The Trump Cult, the MAGA crowd, feared this 50 years ago, and they fear it even more today. The educated, well-informed person of color, it’s why they work so hard to make it so difficult for us to vote. It’s why they want to return America to what they believe were the good old days. Don’t let them – VOTE, contact your Senator and Congress Person, and push them to action. Get involved in your local politics, from the school board to the Mayor. 2020 was a glimpse at what we can accomplish; let’s keep it up.
Brother and sisters, Donald Trump, is scared, scared of your voice, scared of your voice at the voting booth, scared of the power that voice carries. So scared he is doing any and everything to silence your voice.
Remember, brother and sisters, the right to vote wasn’t always available to us, and when it was, some tried as the GOP and Trump try to do today to silence it. They passed laws such as Louisiana in 1896 when it passed the “grandfather clauses” to keep former slaves and their descendants from voting. As a result, registered black voters drops from 44.8% in 1896 to 4.0% four years later. Mississippi, South Carolina, Alabama, and Virginia follow Louisiana’s lead by enacting their grandfather clauses.

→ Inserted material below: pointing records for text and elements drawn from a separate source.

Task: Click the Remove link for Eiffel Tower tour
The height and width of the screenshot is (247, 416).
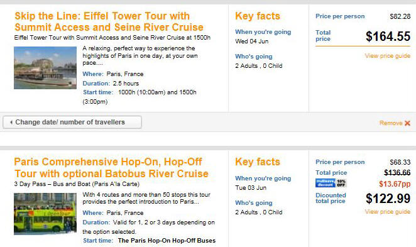Action: click(x=395, y=123)
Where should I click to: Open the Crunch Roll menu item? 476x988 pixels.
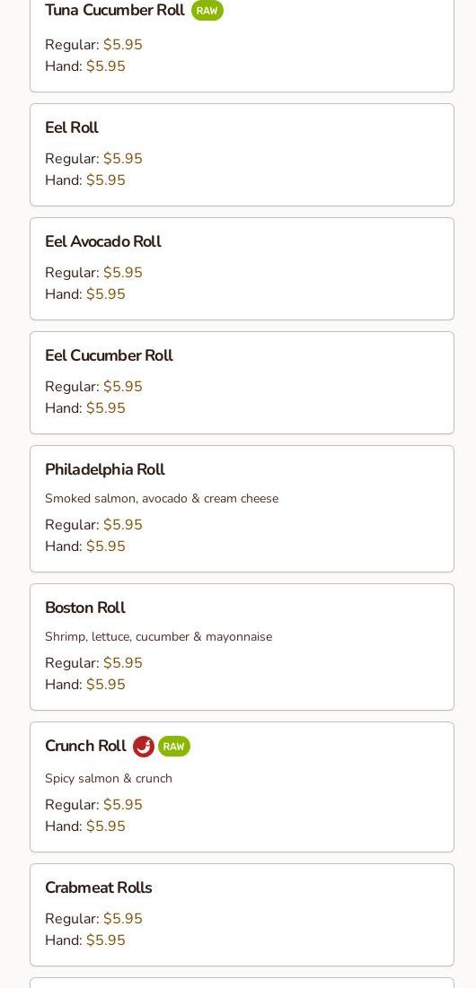tap(242, 787)
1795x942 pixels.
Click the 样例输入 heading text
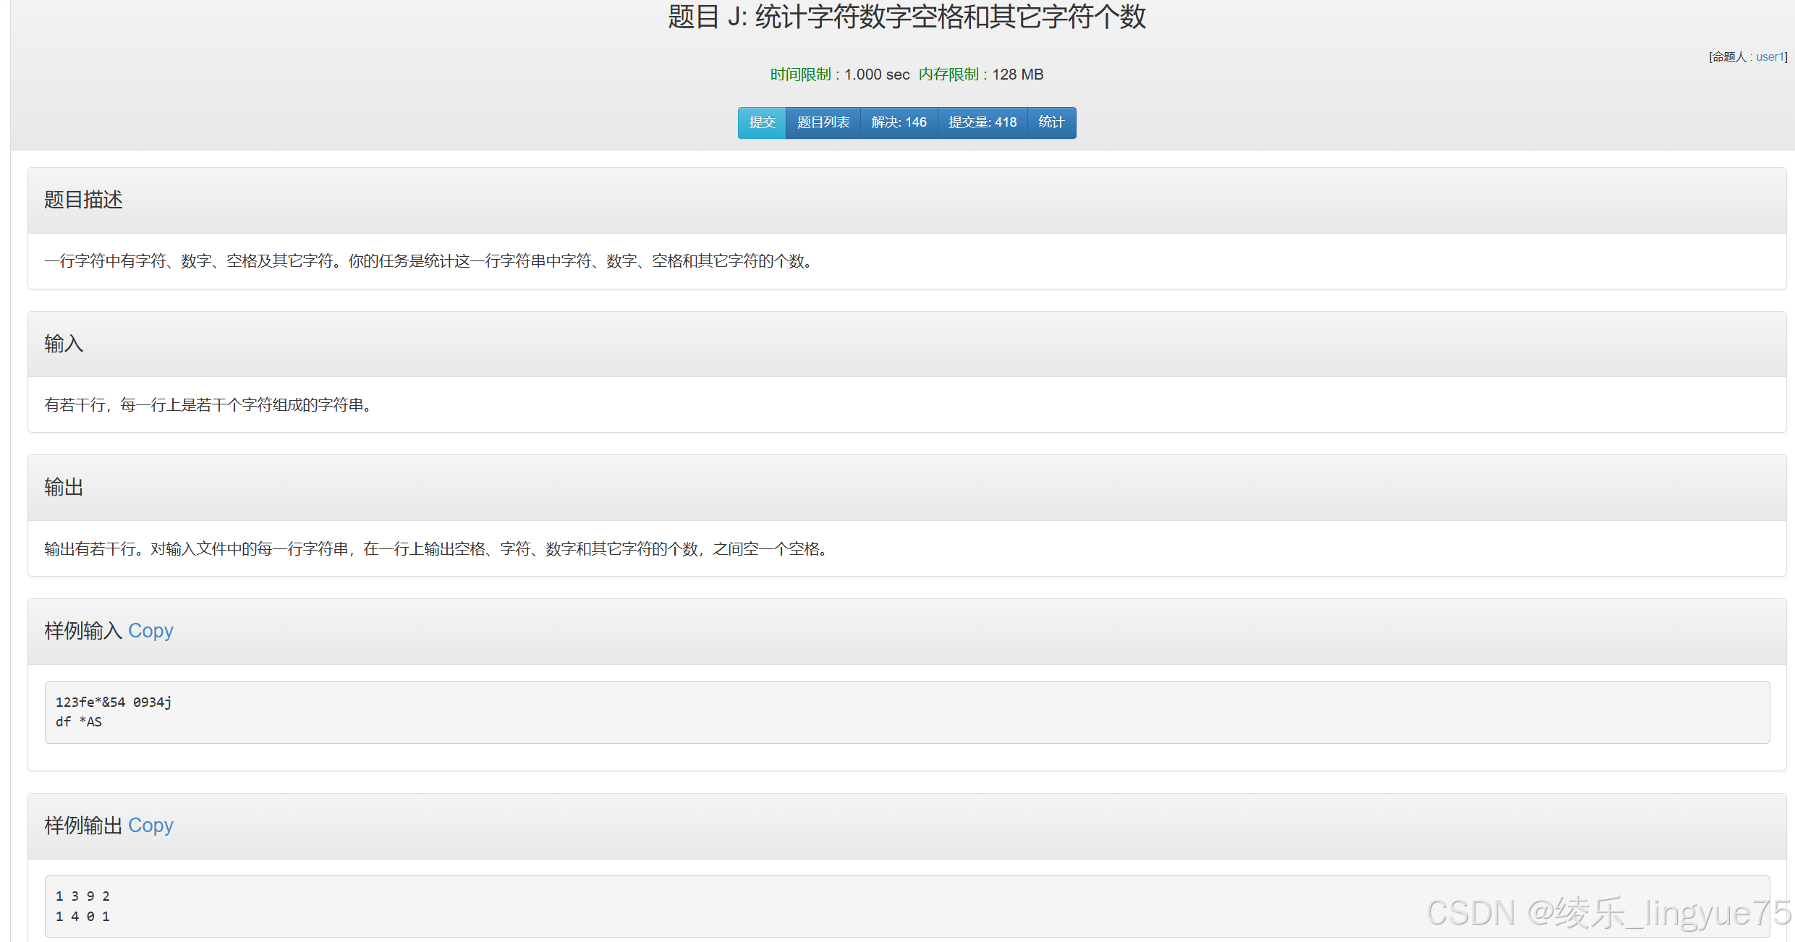[x=82, y=631]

They tried to intimidate us, and the blood of our ancestors was shed at their hands, such as in 1965 when John Lewis and more than 500 non-violent civil rights marchers were attacked by law enforcement officers while attempting to march from Selma to Montgomery, Alabama, to demand the need for African American voting rights.

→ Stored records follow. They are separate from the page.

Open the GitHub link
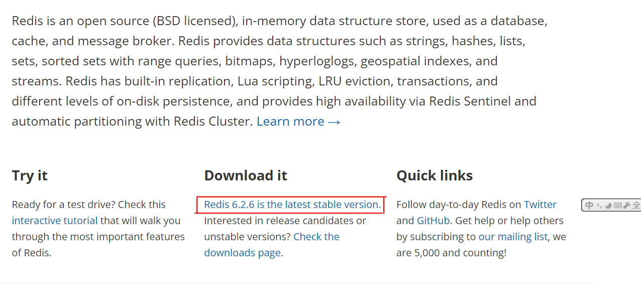Viewport: 641px width, 303px height. [x=433, y=221]
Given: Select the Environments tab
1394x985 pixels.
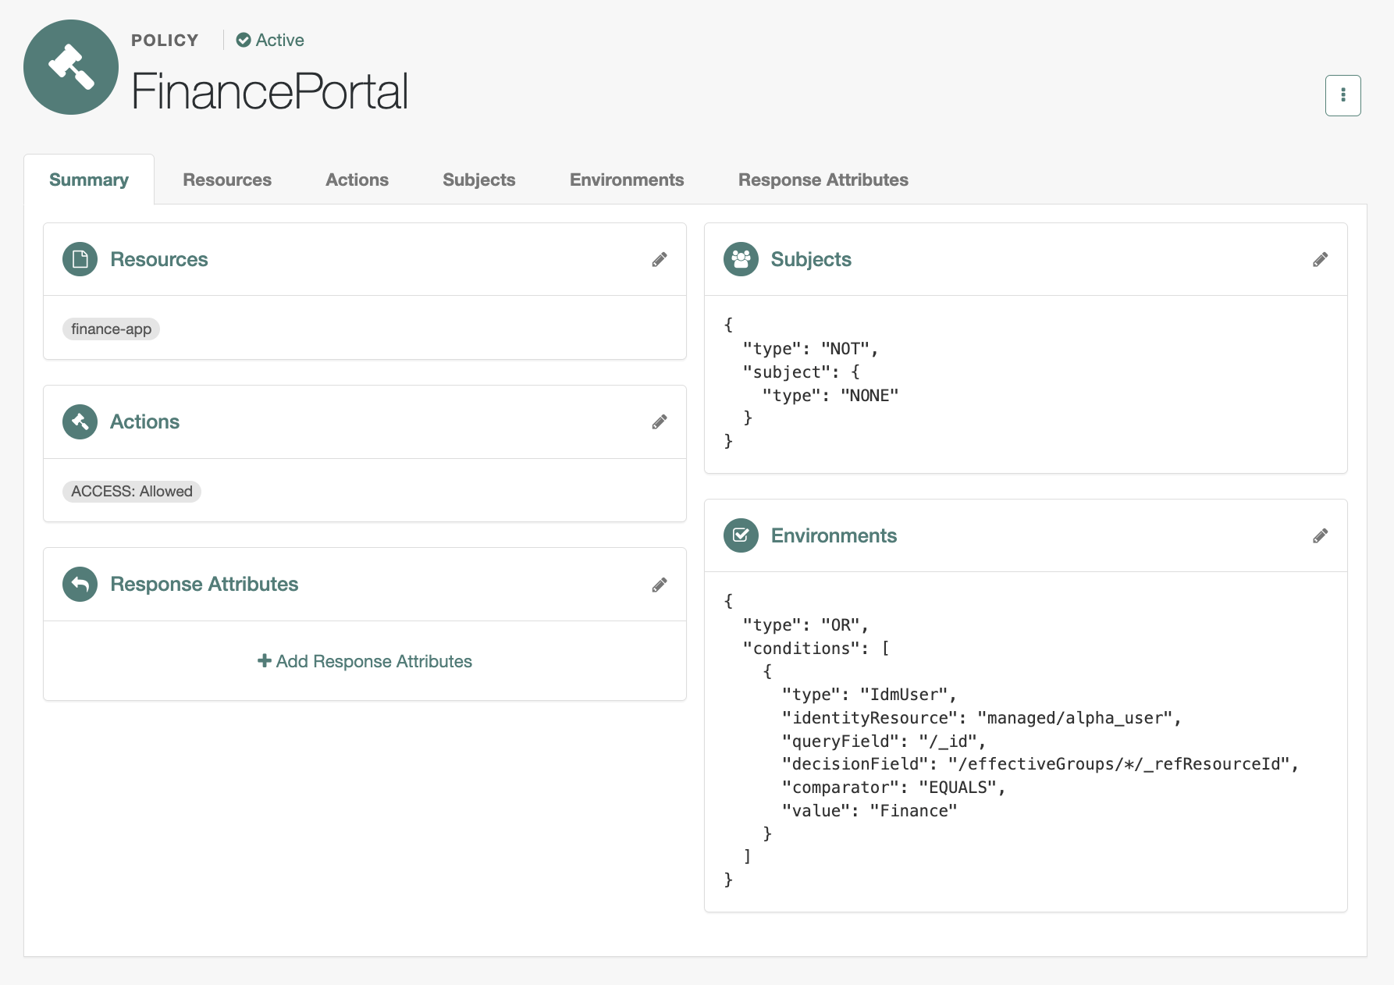Looking at the screenshot, I should (x=627, y=180).
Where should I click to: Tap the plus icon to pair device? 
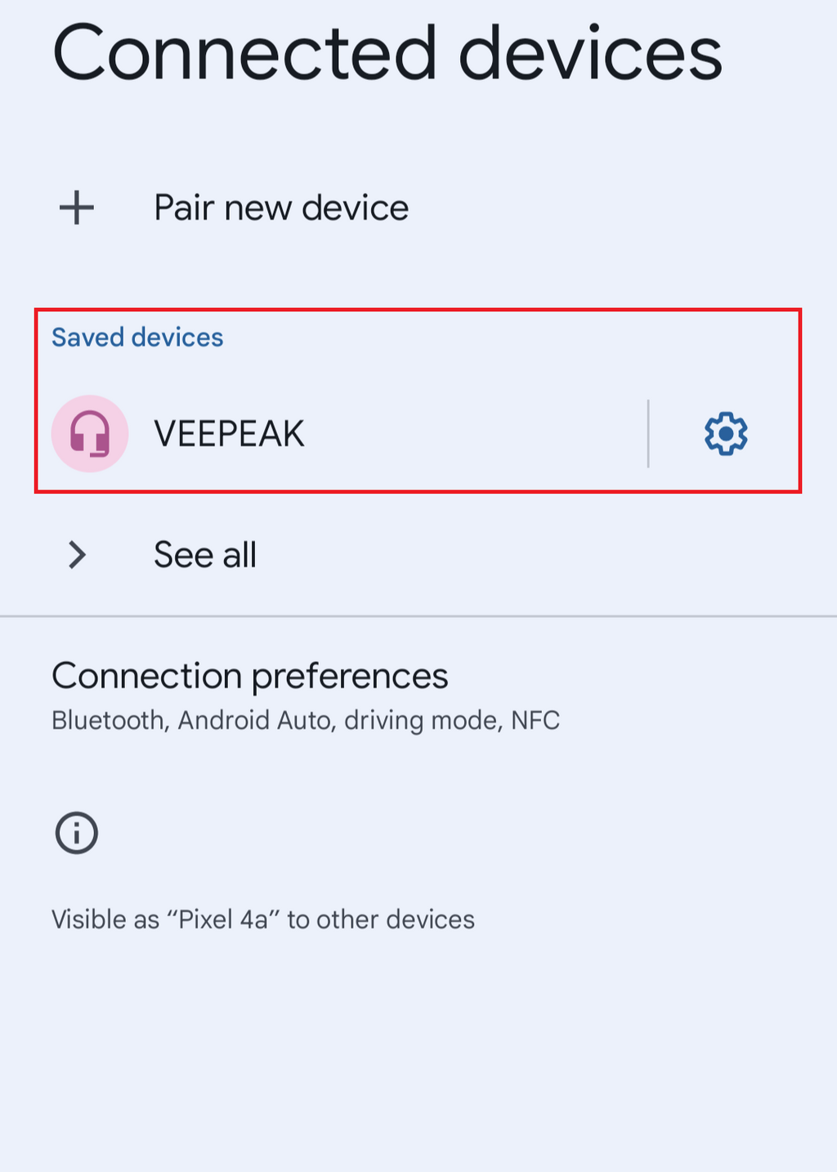pos(77,208)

Make no mistake; brother and sisters, this election is not only for our country’s soul but also for protecting all we have fought for. Rights that should have been ours without a fight but required one nevertheless. Rights that GOP, through federal judicial appointments, are looking to dismantle brick by brick. We can not afford to sit on our vote, to mute our voice. It is what they want; it is what they are actively trying to accomplish. They are scared, brothers, and sisters of our voice. So let them hear our voice as it scream this November – no more, your time is done!
Someone asked me was I going to vote today?
Was I going to vote?
Is that a trick question?
Hell yes, I’m going to vote!!
Because despite holding self-evident the truth that all men are created equal, the right to vote wasn’t always made available to my people.

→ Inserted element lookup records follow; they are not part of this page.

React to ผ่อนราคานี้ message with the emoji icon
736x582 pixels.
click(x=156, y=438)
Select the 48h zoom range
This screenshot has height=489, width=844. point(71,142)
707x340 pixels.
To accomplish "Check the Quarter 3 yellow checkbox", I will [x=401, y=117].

When it was made available, It wasn’t something that all people accepted.
When steps were taken to ensure that we would be allowed to vote, the blood of many who came before me was shed at the hands of those who would oppose all, one of the most basic tenets on which this country was founded.
And even today, some would stand in my path to the election booth if they could
So am I going to vote today?
Hell yes, I’m going to vote!!! And so should you.
Quick and I mean a short history below.
1789 The United States of America holds its first presidential election.
1870 The Fifteenth Amendment (Amendment XV) to the United States Constitution prohibits the federal and state governments from denying citizens the right to vote based on that citizen’s “race, color, or previous condition of servitude.”
1896 Louisiana passes “grandfather clauses” to keep former slaves and their descendants from voting. As a result, registered black voters drops from 44.8% in 1896 to 4.0% four years later. Mississippi, South Carolina, Alabama, and Virginia follow Louisiana’s lead by enacting their own grandfather clauses.
In 1965 more than 500 non-violent civil rights marchers are attacked by law enforcement officers while attempting to march from Selma to Montgomery, Alabama, to demand African American voting rights.
1965 President Lyndon B. Johnson signs the Voting Rights Act into law, permanently barring barriers to political participation by racial and ethnic minorities, prohibiting any election practice that denies the right to vote on account of race, and requiring jurisdictions with a history of discrimination in voting to get federal approval for changes in their election laws before they can take effect.